I had a SIEG Homier years ago, since sold; it worked fine, unfinished metal was very bright compared to the Grizzly to be mentioned next.   I made many things culminating with a Sparey 5cc engine.   I recently endeavored to purchased a Grizzly 7x14 (with the upgraded tailstock); I sent two back for very serious issues in the headstock, electronics, and of course they had the usual minor problems, before getting a full refund.   So, no need to recommend that model.

The 9x20 lathe is compelling but it's known shortcomings are troubling; mostly the spindly belt drive and as delivered minimal speed limitations.   I did discover there is a variable speed version of this lathe in China, but no US vendor has decided to import it.   It seems this would be a great hobby lathe.

http://en.realbull-machine.com/products_detail/productId=29.html

There is little information on the 8x16 to be found.

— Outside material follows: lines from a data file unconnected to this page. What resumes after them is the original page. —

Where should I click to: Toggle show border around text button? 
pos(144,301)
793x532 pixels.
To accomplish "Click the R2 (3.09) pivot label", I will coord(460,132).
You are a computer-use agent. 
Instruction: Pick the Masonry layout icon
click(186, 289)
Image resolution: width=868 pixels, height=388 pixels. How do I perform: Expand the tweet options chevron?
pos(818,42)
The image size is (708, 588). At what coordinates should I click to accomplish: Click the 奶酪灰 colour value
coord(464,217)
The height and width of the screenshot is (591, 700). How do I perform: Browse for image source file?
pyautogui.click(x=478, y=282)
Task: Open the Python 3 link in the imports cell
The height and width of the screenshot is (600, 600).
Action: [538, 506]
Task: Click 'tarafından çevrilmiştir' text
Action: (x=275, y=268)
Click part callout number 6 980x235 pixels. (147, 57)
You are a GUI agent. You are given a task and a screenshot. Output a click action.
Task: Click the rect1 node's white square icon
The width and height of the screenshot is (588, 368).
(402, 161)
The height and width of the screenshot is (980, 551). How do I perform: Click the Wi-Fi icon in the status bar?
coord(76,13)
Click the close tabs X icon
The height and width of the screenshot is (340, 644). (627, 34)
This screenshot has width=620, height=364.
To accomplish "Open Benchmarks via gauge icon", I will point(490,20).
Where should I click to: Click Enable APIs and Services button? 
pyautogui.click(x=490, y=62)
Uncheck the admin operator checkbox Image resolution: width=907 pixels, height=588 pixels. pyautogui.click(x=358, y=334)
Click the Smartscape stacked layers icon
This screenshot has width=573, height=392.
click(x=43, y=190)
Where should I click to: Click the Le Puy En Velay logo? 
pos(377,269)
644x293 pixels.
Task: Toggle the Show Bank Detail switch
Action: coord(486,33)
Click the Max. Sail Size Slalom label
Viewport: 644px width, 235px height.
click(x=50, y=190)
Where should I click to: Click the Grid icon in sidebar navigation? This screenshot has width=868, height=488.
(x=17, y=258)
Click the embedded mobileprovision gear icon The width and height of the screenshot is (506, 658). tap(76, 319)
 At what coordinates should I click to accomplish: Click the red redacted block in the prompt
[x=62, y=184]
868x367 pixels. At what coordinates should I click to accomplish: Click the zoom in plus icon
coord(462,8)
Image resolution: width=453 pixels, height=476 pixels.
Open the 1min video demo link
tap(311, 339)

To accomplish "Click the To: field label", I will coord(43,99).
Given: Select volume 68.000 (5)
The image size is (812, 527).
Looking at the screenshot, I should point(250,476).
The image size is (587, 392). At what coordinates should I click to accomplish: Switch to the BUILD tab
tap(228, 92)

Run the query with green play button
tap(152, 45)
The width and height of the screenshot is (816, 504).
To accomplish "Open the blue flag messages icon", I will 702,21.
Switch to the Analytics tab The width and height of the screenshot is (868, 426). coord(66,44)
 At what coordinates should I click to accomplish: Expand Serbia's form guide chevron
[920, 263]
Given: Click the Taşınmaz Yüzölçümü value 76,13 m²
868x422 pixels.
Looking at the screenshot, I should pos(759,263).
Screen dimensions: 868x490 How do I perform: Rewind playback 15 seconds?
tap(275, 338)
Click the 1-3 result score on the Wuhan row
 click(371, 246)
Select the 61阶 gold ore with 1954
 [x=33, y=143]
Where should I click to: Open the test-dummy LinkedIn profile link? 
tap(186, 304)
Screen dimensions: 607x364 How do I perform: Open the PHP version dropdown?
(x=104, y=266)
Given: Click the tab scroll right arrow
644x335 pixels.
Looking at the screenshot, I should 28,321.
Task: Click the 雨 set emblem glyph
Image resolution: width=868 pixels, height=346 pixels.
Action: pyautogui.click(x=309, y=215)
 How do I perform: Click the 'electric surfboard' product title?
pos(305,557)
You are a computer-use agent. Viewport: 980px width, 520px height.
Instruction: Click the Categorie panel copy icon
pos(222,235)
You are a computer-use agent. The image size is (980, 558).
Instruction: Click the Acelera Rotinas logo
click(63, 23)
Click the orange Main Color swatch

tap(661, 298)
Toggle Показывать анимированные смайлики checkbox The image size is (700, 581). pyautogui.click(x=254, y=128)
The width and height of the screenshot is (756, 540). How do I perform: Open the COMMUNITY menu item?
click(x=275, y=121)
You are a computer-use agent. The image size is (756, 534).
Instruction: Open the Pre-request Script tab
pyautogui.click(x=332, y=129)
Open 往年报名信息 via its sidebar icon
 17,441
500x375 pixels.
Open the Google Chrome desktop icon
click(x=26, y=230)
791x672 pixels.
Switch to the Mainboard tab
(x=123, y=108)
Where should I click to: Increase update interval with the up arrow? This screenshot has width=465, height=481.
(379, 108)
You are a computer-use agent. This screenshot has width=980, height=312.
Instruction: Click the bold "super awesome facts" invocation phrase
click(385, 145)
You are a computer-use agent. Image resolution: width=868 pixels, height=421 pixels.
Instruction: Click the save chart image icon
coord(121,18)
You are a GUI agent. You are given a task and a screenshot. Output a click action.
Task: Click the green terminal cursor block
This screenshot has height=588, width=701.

And finally, after several months of looking for the couple of American lathes of the past, I have given up on that path having seen nothing that the price and condition match up.  Worn ways and headstock issues are not worth $1000-$2000.

So, is it the newbie 7x12, the 9x20, or the 8x16?    Or just get the best 20% or 25% discount on the HF 7x12 and add the second half-nut?    Any will do the size work typically undertaken.


----------